● **PROVIDED PASSAGE**
****************************************
Saturday, January 22, 2011

The Warmth of Other Suns

First of all, thank you to those who sent good wishes my way regarding my bout of illness last week. I have a good friend who got a liver transplant last week; I have friends who have survived cancer; I have friends and family members who have gone through divorce and the loss of children. When I consider that my only illnesses are depression and migraines, I feel as though I am one of the lucky ones. I occasionally have mildly debilitating episodes; but I haven't been to an emergency room for the first one in over 30 years or the second one ever.
****************************************
● **WHAT THE EXERCISE ASKS**
Reproduce the post between "First of all, thank" and "second one ever.", inclusive, and replace "migraines" with "headaches". The listing comes from a separate source unrelated to the post.

● **DATA PROVIDED**
****************************************
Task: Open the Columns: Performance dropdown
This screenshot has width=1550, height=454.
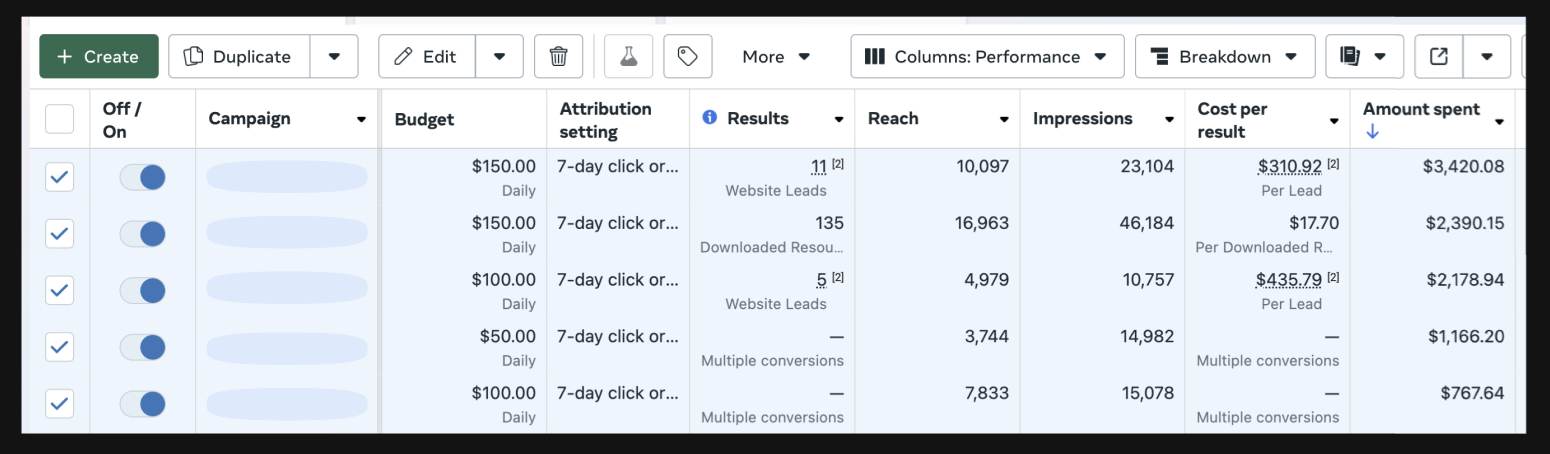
****************************************
● **RESULT OF THIS TASK**
First of all, thank you to those who sent good wishes my way regarding my bout of illness last week. I have a good friend who got a liver transplant last week; I have friends who have survived cancer; I have friends and family members who have gone through divorce and the loss of children. When I consider that my only illnesses are depression and headaches, I feel as though I am one of the lucky ones. I occasionally have mildly debilitating episodes; but I haven't been to an emergency room for the first one in over 30 years or the second one ever.